Book Review: Son of a Witch

The sequel to Wicked is not its equal. Neither as imaginative nor as gripping, it is nevertheless an excellent reading experience.

Either Mr Maguire had a singularly lonely existence, or he chooses to make his protagonists exceedingly lonely. Liir, the protagonist in this book, is monumentally a loner. More so than his mother ever was. Part of this is his personal feeling of separation - never knowing who his mother was, growing up without any real friends in a mountain castle. Who wouldn't feel out of place in the Emerald City if they grew up in such a solitary situation? But part of it (and this is the best part about the book) is Liir's very conscious self dialog about his own nature. Is he a success? A failure? An obedient servant of the Empire and thus not accountable for what the Empire requires of him? A murderer of children? A magician? Is he even whole?

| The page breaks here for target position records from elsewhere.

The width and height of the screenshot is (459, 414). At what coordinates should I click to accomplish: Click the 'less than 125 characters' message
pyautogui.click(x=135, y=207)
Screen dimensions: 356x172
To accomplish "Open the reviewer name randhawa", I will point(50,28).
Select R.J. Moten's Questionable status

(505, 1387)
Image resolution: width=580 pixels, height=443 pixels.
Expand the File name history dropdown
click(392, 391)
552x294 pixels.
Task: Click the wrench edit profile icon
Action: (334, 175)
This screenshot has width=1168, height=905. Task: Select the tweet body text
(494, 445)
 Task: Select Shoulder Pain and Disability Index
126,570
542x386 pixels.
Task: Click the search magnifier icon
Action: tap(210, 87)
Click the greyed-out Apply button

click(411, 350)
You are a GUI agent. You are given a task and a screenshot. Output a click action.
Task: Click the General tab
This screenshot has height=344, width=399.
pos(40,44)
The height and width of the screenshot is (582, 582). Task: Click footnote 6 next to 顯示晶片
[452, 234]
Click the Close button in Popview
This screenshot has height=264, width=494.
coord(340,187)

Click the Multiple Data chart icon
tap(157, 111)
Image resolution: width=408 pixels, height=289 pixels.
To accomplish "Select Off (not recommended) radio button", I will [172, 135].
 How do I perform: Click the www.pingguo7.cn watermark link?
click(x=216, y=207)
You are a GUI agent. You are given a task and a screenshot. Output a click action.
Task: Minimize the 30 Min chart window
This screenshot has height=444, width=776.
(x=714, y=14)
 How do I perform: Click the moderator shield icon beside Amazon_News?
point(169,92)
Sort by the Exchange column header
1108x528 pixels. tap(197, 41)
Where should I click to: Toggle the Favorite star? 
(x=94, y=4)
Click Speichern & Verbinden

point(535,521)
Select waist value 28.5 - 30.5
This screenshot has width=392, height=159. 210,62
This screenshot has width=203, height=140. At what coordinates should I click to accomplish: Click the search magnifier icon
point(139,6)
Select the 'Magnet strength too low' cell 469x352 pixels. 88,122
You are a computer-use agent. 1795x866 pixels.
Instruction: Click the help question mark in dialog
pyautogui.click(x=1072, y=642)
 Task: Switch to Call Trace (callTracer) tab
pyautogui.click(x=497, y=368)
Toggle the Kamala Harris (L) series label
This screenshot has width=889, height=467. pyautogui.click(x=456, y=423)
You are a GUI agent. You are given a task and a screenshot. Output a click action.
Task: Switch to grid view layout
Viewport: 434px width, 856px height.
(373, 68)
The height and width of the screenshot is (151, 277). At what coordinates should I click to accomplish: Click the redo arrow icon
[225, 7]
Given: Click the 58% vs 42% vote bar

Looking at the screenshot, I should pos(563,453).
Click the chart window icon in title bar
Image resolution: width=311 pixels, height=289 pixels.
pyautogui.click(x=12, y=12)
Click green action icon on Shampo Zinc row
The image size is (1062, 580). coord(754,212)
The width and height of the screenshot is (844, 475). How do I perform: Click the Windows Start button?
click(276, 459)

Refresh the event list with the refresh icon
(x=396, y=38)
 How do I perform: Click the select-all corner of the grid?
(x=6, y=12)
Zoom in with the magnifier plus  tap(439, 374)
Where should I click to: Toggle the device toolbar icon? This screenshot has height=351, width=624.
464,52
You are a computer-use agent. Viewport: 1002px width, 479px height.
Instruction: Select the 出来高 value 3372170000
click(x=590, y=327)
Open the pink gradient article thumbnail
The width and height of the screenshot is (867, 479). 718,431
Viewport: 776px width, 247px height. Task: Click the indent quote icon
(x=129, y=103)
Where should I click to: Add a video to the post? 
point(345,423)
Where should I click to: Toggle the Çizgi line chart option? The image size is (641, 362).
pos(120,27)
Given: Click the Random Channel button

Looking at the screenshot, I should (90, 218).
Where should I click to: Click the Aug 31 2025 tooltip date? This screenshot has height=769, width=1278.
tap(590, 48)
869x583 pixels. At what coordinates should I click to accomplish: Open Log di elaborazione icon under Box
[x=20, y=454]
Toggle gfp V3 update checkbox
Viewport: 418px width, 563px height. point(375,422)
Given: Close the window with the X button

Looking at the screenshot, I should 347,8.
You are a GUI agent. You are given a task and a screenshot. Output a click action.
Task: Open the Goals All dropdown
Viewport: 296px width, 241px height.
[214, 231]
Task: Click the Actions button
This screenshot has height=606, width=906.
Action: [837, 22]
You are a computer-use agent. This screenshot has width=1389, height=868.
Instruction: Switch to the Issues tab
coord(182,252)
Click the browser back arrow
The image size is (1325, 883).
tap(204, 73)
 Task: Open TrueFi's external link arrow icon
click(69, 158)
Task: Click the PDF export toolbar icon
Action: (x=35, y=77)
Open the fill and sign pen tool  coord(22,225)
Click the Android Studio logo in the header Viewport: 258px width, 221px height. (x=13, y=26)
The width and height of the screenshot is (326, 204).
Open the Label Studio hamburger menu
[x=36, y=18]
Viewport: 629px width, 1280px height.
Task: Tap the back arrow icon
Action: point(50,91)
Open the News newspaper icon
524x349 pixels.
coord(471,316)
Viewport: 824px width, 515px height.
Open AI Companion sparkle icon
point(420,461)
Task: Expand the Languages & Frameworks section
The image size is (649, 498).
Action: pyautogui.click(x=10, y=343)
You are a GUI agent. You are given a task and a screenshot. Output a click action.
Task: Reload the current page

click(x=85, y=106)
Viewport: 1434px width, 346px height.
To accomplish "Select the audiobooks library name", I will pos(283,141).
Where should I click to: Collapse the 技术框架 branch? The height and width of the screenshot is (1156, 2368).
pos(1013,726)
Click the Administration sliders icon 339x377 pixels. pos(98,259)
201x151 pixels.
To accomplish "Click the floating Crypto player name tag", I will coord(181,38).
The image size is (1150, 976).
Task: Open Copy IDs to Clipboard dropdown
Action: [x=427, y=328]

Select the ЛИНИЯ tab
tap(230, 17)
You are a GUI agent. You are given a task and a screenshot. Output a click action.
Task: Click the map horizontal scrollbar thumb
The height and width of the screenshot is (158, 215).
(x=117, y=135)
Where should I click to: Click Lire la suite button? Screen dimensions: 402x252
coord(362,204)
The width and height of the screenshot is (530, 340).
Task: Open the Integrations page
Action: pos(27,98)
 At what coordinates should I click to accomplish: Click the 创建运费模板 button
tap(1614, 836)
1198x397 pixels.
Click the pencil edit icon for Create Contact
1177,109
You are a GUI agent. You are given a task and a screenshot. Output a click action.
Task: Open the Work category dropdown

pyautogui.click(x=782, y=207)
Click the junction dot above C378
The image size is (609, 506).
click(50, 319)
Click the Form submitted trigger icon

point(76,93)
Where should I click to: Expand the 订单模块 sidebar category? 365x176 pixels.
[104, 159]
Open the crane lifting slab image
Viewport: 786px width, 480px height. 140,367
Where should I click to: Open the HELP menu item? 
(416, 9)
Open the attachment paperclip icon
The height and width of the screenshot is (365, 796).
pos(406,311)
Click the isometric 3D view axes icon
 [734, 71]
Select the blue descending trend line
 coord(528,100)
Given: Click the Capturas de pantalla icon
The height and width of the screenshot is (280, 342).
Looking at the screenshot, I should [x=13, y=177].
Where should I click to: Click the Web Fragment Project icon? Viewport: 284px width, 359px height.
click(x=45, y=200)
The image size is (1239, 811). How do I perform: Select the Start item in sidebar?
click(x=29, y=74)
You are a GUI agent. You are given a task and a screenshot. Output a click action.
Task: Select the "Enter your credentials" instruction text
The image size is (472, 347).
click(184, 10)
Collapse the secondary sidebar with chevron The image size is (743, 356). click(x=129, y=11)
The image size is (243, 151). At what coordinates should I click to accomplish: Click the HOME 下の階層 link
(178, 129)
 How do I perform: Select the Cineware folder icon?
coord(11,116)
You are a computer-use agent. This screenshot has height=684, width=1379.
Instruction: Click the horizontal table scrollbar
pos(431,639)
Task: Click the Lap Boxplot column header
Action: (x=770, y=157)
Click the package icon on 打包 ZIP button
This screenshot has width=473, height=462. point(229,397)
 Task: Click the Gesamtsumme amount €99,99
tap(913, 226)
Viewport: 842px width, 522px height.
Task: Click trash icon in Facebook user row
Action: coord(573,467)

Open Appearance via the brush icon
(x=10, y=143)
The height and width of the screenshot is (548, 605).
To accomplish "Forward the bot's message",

In a very opposite way to most of the mass-market fiction I read, Liir is very humanly messy. He does not come forth out of the author's head fully formed, a la Zeus or Harry Potter. He's a mess. And it takes him the entire book to get a handle on where to even start with defining who he is.

The book moves along pretty well. Maguire is not bound to put a certain amount of chronological time into a certain amount of pages. There are minutes that take a page, and 9 months that take 20 pages. He slows the book down when the action requires it. Takes some getting used to, but it's very pleasant. And Liir, overall, is a likable character. I wish the best for him, and feel for his background that leaves him so poorly prepared for life among other humans.

The book has 2 major flaws in my mind. One is my puritanism coming through: sex in these books is casual in every sense of the word. Commitment and sex do not go together, fidelity is not something any character strives for. If a spouse is faithful, it's simply by chance. This is not the way the world really works, is it? I don't think it is. But why Maguire chooses to separate commitment from sex is beyond me. I think it's an affectation of this type of fiction, and it saddens me. The other major flaw is that key plot elements just seem contrived. Princess Nastoya knows that Liir can help her, but how he ends up doing it is flagrantly contrived and completely unnatural. "It's the end of the book, and I have to have Liir help her, how can I do that in 5 pages?" Frankly, the whole Nastoya subplot was poorly executed. But this idea of fate pulling the strings and characters unknowingly doing what fate has decreed for them robs the characters of some of their nobility.

A good book, one which makes one think. And that's good, because you then have to sift out the moral issues from the writing issues, and come to a better understanding of the piece as a whole.
Now I need to check out the 3rd installment and complete the series. Time to see what the Thropp 5th Descending will do.